Caffeinated Politics

Opinions And Musings By Gregory Humphrey. "Why should I not learn something new every day, and, if I can, shine a light into the eye of my heart?" Mirza Saleh


Moral Leadership Needed From The Trump White House About His War In Iran

Our nation has seen more than its fair share of policy disputes, strategic missteps, and even bizarre moments of national confusion since Donald Trump’s inauguration in January 2025. Now, we are facing an alarming moment with the absence of moral leadership at the very top of this White House concerning the Iran war.

Moral leadership was a topic Sen. Sam Ervin delivered during the 24th day of the Watergate Committee Hearings in 1973. Before I tackle the current quagmire, take a listen to a short part of Ervin’s comments.

Ervin’s point was not only about the burglary, but the responsibility of a president to confront wrongdoing with honesty, clarity, and a sense of duty to the public rather than to himself. Moral leadership, I suggest Ervin would say, is not ornamental. It is the foundation of democratic trust.

More than fifty years after the North Carolinian spoke, the United States finds itself in another moment when the public is searching for steadiness from the Oval Office. (My rational side says the public is in for a very long wait.) The Iran War is approaching its tenth week, and many Americans, from all points of the political compass, are still asking the most basic questions. Why was this war initiated? What national interest does it serve? Why does it continue without a clear explanation of its aims or its endpoint? How does Iran have a stronger international narrative than eleven weeks ago? How does Iran now have the power over the Strait of Hormuz? Are we to believe that no one in this White House had read a single analysis piece about the threats posed by Iran if it were to be attacked? There are 47 years of articles to pick from concerning the Straits.

Reporting and commentary in various outlets have noted that many citizens believe (as does the blogger at this desk) the timing of the unexplained war coincided with the release of the Trump–Epstein documents, which contain allegations involving Donald Trump’s sexual assault on a teenage girl. I have argued that the war’s launch was a political deflection. Without any plausible or rational policy goal that fits with the facts concerning Iran’s then already degraded nuclear capabilities, it only furthers the deflection narrative. Others reject that interpretation entirely. What is undeniable, however, is that the public has been left without a coherent, transparent rationale from Trump and his White House sycophants. What we are left with is a moral leadership vacuum. Especially since we have dead members of the U.S. military as a result of Trump’s alleged abhorrent behavior with Epstein’s girls, as noted in the files released shortly before the war started.

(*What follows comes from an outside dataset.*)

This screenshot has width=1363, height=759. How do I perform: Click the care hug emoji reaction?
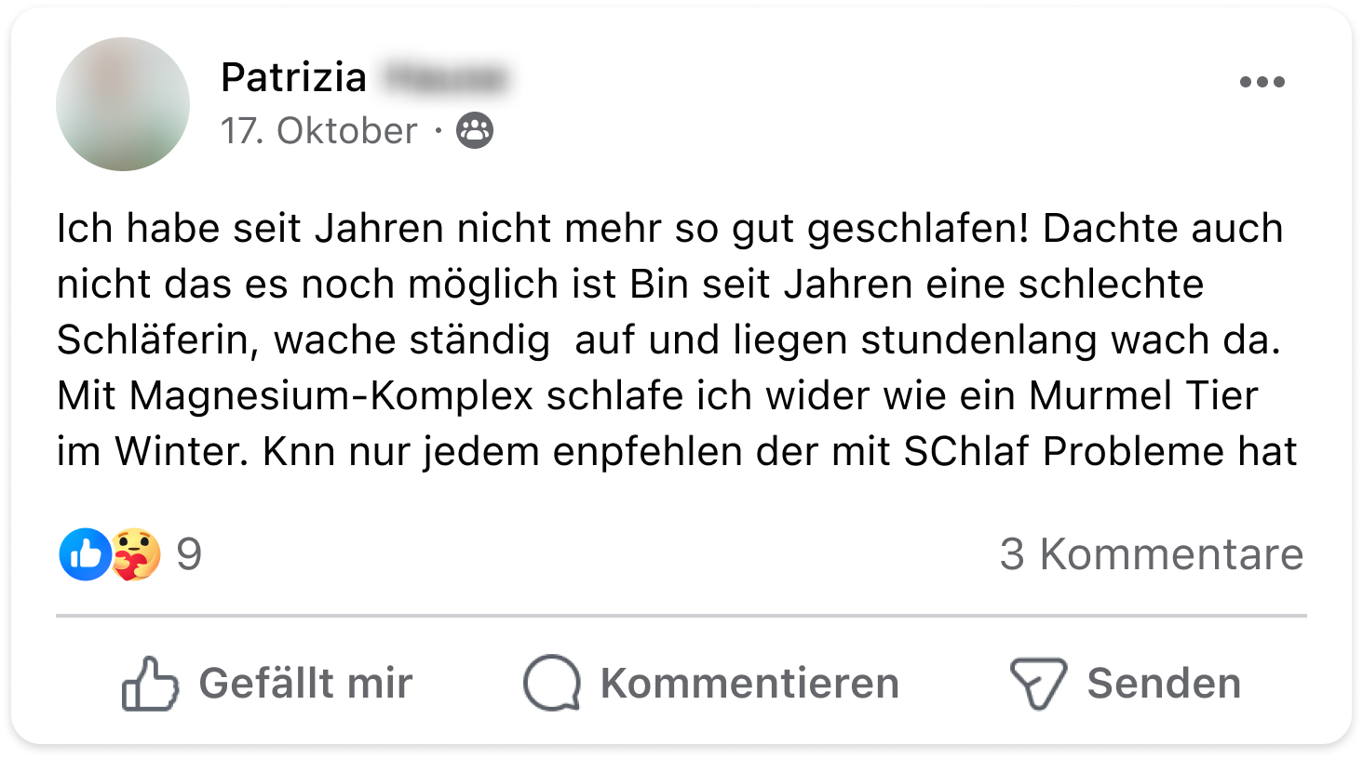pos(136,554)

War is the gravest decision a president can make. But what we have witnessed is a shocking lack of candor and accountability from Trump. Call me old-fashioned, but when American and Iranian lives are at stake–yes, a moral stand means caring for all those in the path of the lethal impacts from war–it means a president is required to articulate not only the strategic logic but the moral justification for the use of force. Without that, citizens are left to fill the silence with speculation, suspicion, and fear. Democracies do not function well in that kind of fog.

Longtime readers know I am a Nixon history buff, and I make no apology for repeating the lessons we can still gain from Watergate. Let me say, again, Watergate was not simply about abuses of power that occurred. It was that the public would tolerate almost anything except being treated as though it did not deserve the truth. Ervin’s insistence on moral leadership, a theme he hit on often over the months of the hearings, was a reminder that the presidency is not merely an office of command. He pushes that the Oval Office is an office of example. When a president refuses to level with the nation, as we are now witnessing with Trump’s Iran war, the damage will not be confined to this single issue. Rather, akin to what happened during Watergate and as the nation absorbed it later, we know it eroded the civic fabric that holds the country together.

I do not need to remind readers that over the past 15 months, our nation has been seriously divided, anxious, and searching for truth, which has been in short supply from this administration. The Oval Office should be the place where truth can be counted on and where responsibility is owned rather than avoided. But more to the point of this column, that office must again be where the moral weight of leadership is carried with seriousness rather than deflection.

In 1973-74, the country faced a crucial period in our national story. We know from history (some of us lived it!) what happens when a president tosses national responsibility aside like a burger wrapper. We know what must happen now for this nation to deal with this war waged against Iran. For that to happen, we need now the kind of moral leadership Sam Ervin demanded in 1973. Wouldn’t it be nice if we woke tomorrow and discovered leadership that treats the American people not as an audience to be managed, but as citizens to be told the truth?

Yes, it would be nice. But that will not happen until Donald Trump is removed from office.